Loomer advised me to go with this particular model over the Bad Horsie because he told me that the voicing suits ENGL amps better. I don't about the Bad Horsie, but I will say that the Tremonti sounds best when I stick it in front of my Fireball. It really screams.


*Overall - 10* 

I'm giving it a 10 because quite frankly, it's really really good. Nice tight spring in it means I've got something to push against, meaning that I don't tend to go from heel to toe position almost instantly, which can happen on the expression pedal on my Pod XT Live.

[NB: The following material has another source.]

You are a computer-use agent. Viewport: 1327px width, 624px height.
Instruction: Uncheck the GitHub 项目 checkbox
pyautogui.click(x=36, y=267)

So, I will give the Morley Mark Tremonti Power Wah the Psycho Totoro award for being a really good bit of kit:


----------



## Leon (Jan 7, 2007)

nice! i'd love to try one out someday.


----------



## nitelightboy (Feb 1, 2007)

They're nice wahs. I used to use mine all the time, but I pretty much stopped using wahs for some reason...


----------



## AngelVivaldi (Mar 28, 2007)

They are incredible. Definitely THE BEST wah I've ever used. Can't stand crybaby's... they have no range with the pedal.


----------



## flint757 (Oct 31, 2011)

I enjoy it but miss other wahs while using it. It's strength is it functions a little like a treble booster when soloing. (that's how Mark uses it anyway). Overall I love mine, but I go back to my cheaper Dunlop when I need my wah to have a more open sound (think Jimi).


----------



## p0ke (May 7, 2014)

Sorry for necrobumping this 

I also have this wah, I bought it because I wanted one without a switch and was recommended this one along with a couple of others. It's my first and only wah so far, and I don't really know much about wah's, but it seems to do its job. 
I've got mine in the fx-loop of my Valveking, and the only problem I have with it is that when it's engaged but near 0 (heel down) the tone is nearly inaudible. Might work better between the guitar and the amp, but hooking it up that way would cause one hell of a cable mess since I have a bunch of other pedals in the loop anyway, so I'm just trying to get used to pushing it a bit harder by default  The boost is very useful, it really allows my guitar to cut through when playing a solo. Also, the enclosure itself feels durable enough to be able to withstand being run over by a tank.


----------



## HeHasTheJazzHands (May 8, 2014)

A wah was meant to run in front of an amp. It'll sound really ....y through the FX loop since it's effecting the entire signal and not the dry guitar signal onky.


----------